## EXERCISE REQUIREMENTS
Find the line containing "The height and width of the screenshot is (304, 395).", then output it and every line after it through the end of the listing below, exactly as written.
-- Opening Marker --
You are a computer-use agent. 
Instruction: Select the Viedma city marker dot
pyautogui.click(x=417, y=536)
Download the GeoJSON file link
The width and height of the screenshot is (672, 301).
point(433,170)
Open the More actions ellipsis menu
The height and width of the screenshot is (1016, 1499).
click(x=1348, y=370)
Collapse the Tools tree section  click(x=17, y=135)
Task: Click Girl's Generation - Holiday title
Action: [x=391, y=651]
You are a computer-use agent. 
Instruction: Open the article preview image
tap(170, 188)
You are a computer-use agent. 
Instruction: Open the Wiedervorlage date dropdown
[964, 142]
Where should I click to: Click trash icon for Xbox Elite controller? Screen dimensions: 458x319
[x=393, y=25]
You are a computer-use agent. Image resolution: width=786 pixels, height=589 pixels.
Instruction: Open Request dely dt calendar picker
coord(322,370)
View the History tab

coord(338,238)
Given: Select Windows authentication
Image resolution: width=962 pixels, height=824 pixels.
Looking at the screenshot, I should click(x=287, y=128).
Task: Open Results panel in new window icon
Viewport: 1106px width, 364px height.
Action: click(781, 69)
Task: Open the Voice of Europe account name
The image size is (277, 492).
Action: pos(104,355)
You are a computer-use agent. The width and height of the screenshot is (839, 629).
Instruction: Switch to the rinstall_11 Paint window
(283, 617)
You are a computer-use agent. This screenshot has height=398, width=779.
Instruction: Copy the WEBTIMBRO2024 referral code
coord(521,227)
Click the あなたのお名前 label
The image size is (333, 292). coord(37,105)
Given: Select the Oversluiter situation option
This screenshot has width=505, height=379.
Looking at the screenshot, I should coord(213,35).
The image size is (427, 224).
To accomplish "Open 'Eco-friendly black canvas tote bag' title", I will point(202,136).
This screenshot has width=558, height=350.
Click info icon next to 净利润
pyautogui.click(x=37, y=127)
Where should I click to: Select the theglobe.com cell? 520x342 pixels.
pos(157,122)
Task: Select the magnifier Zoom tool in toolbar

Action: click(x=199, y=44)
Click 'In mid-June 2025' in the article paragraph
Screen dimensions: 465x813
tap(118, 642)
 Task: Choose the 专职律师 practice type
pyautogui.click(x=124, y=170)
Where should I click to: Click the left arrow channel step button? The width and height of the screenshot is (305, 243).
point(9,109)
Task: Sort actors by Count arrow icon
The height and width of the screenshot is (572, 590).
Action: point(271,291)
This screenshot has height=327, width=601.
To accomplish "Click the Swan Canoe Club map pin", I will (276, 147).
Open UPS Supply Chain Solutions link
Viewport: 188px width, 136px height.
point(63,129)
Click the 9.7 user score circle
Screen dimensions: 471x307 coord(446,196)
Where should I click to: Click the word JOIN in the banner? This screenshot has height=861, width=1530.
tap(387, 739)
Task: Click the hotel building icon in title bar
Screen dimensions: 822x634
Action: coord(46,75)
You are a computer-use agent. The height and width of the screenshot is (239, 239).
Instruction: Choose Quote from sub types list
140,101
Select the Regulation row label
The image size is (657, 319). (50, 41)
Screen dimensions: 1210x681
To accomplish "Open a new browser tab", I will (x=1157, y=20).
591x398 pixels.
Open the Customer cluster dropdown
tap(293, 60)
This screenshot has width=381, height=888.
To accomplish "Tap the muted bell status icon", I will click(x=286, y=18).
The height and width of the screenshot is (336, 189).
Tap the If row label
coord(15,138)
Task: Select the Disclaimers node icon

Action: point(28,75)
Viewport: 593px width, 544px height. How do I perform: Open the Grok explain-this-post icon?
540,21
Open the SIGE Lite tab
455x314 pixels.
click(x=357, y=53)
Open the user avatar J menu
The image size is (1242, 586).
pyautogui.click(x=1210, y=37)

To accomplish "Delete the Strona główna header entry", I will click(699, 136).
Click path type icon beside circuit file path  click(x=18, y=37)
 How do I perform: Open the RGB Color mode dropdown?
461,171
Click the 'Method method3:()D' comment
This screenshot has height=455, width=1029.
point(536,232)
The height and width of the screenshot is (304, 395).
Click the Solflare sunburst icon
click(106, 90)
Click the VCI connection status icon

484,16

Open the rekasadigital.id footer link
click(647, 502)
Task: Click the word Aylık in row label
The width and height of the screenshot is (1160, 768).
-- Closing Marker --
## OUTPUT FOR THIS EXERCISE
The height and width of the screenshot is (304, 395).
Click the Solflare sunburst icon
click(106, 90)
Click the VCI connection status icon

484,16

Open the rekasadigital.id footer link
click(647, 502)
Task: Click the word Aylık in row label
The width and height of the screenshot is (1160, 768).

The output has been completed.